How to complete this task:
Using the line with "Click the help icon next to Liq. Price" as your starting point, transcribe it and each line beneath it word for word until the records run out, without pictures.

Extracted information:
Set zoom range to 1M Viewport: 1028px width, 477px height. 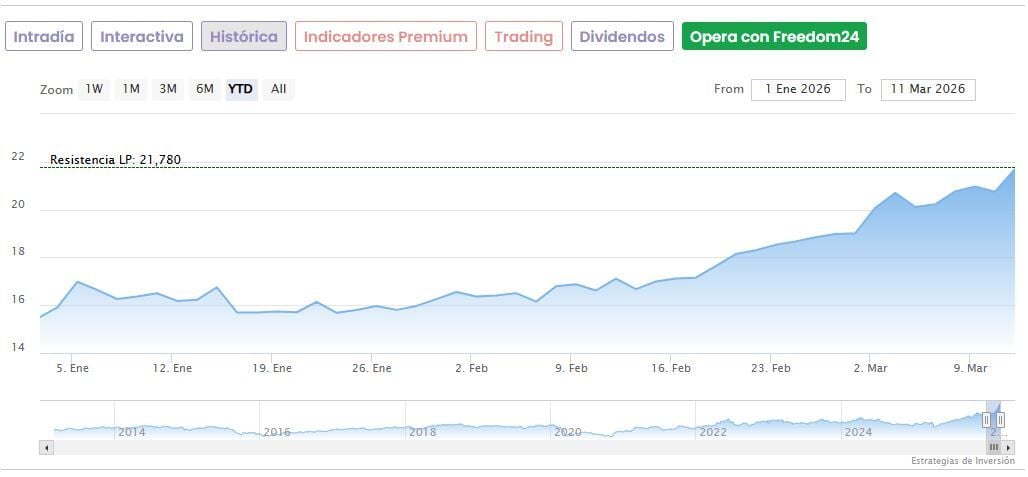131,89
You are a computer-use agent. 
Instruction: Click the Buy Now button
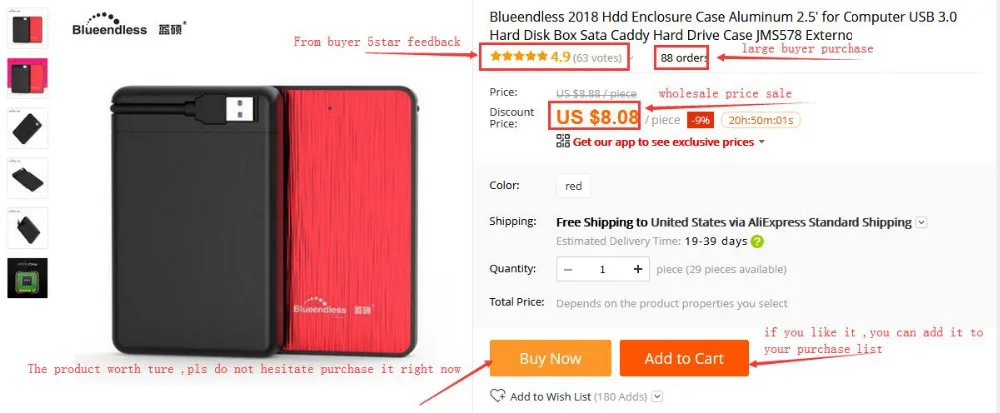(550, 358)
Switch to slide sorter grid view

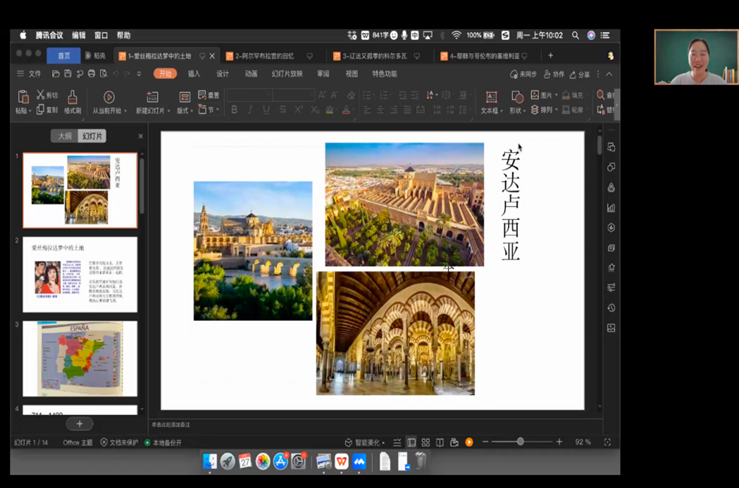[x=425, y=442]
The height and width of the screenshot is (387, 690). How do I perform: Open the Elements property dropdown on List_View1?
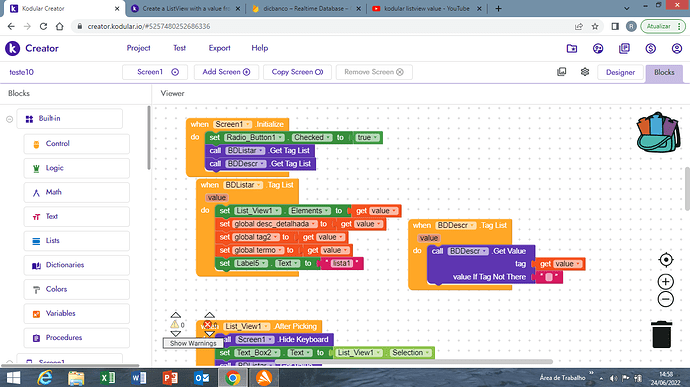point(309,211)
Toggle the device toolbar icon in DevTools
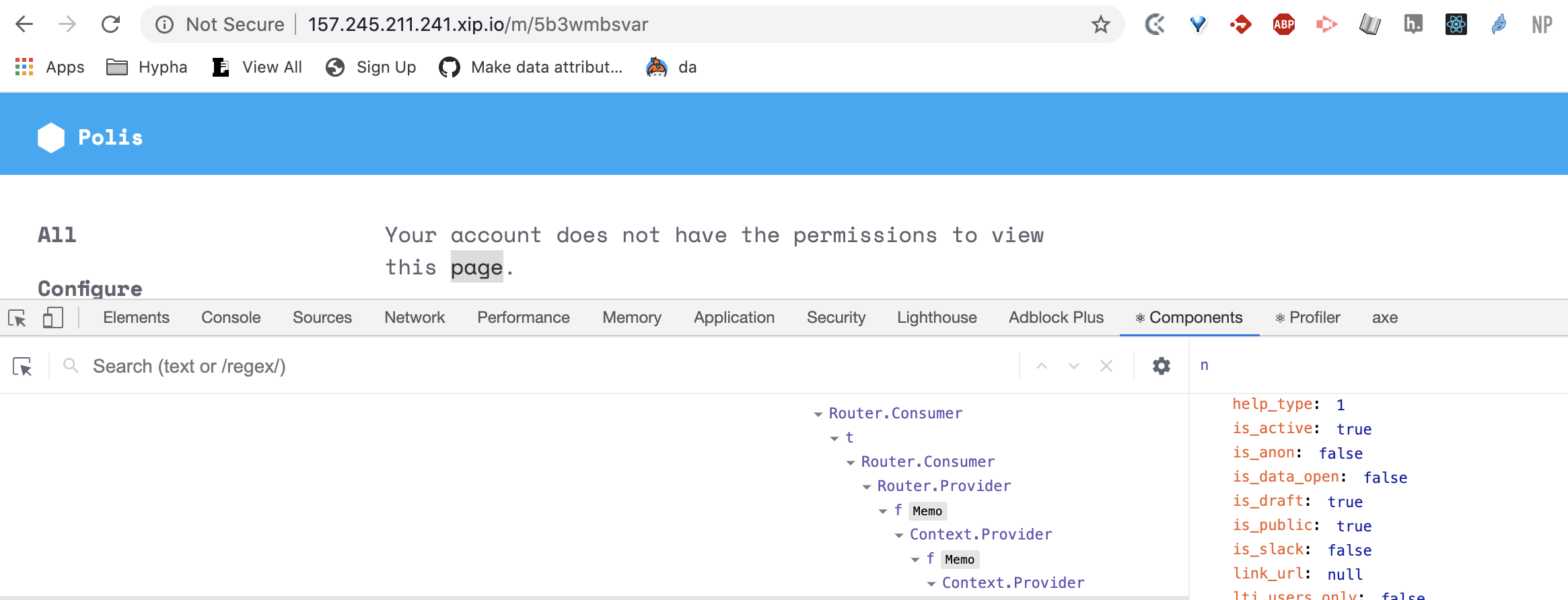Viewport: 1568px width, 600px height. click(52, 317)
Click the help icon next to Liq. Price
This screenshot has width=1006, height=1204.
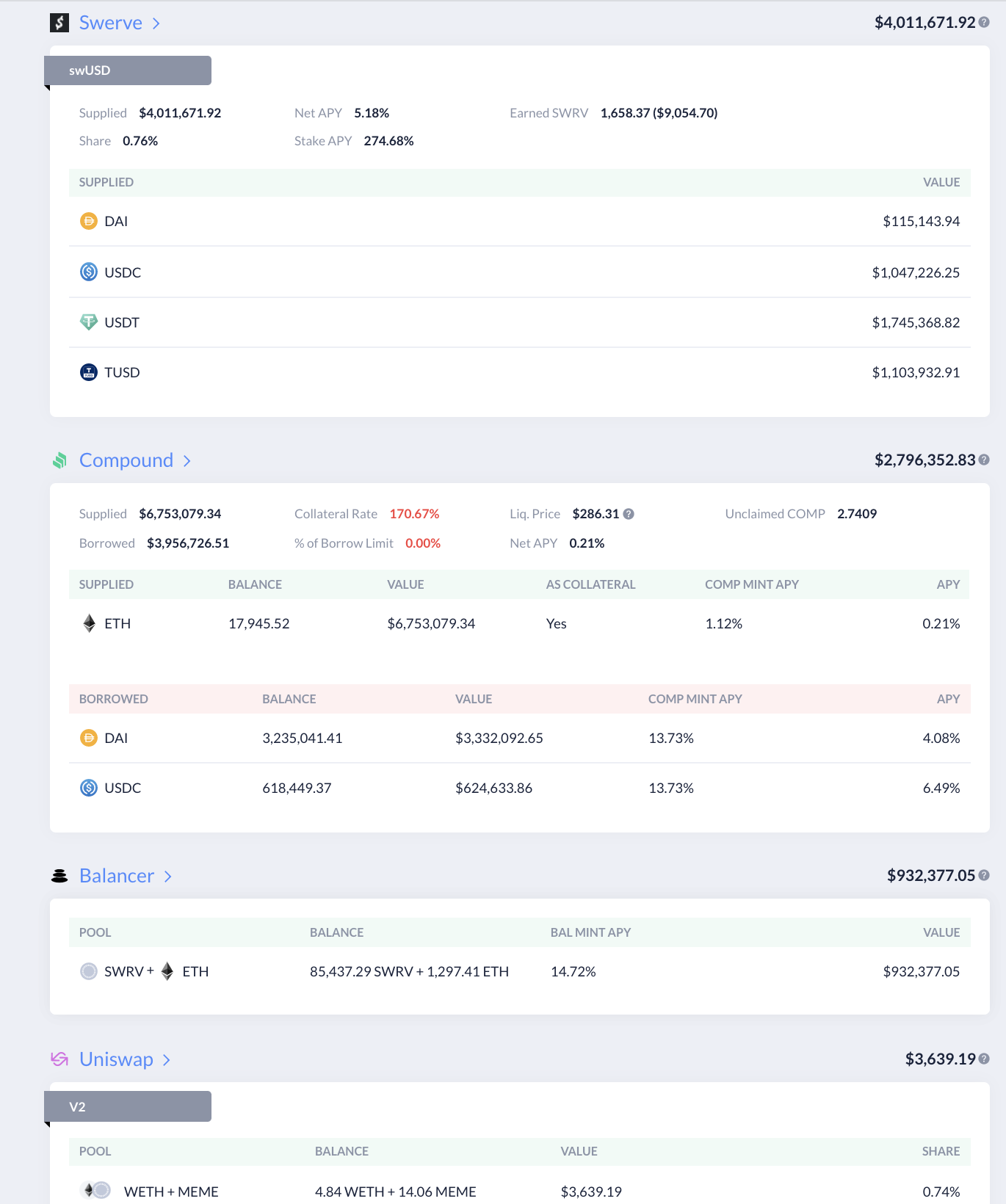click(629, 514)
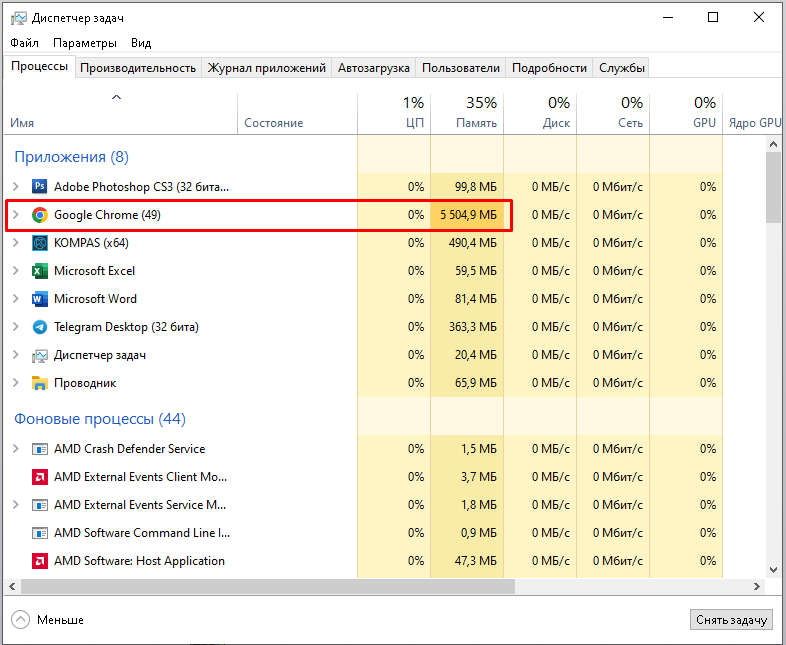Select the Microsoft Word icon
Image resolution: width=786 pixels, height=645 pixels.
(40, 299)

Problem solution:
Click the help icon next to Liq. Price
This screenshot has width=1006, height=1204.
click(629, 514)
Select the Microsoft Word icon
Image resolution: width=786 pixels, height=645 pixels.
(40, 299)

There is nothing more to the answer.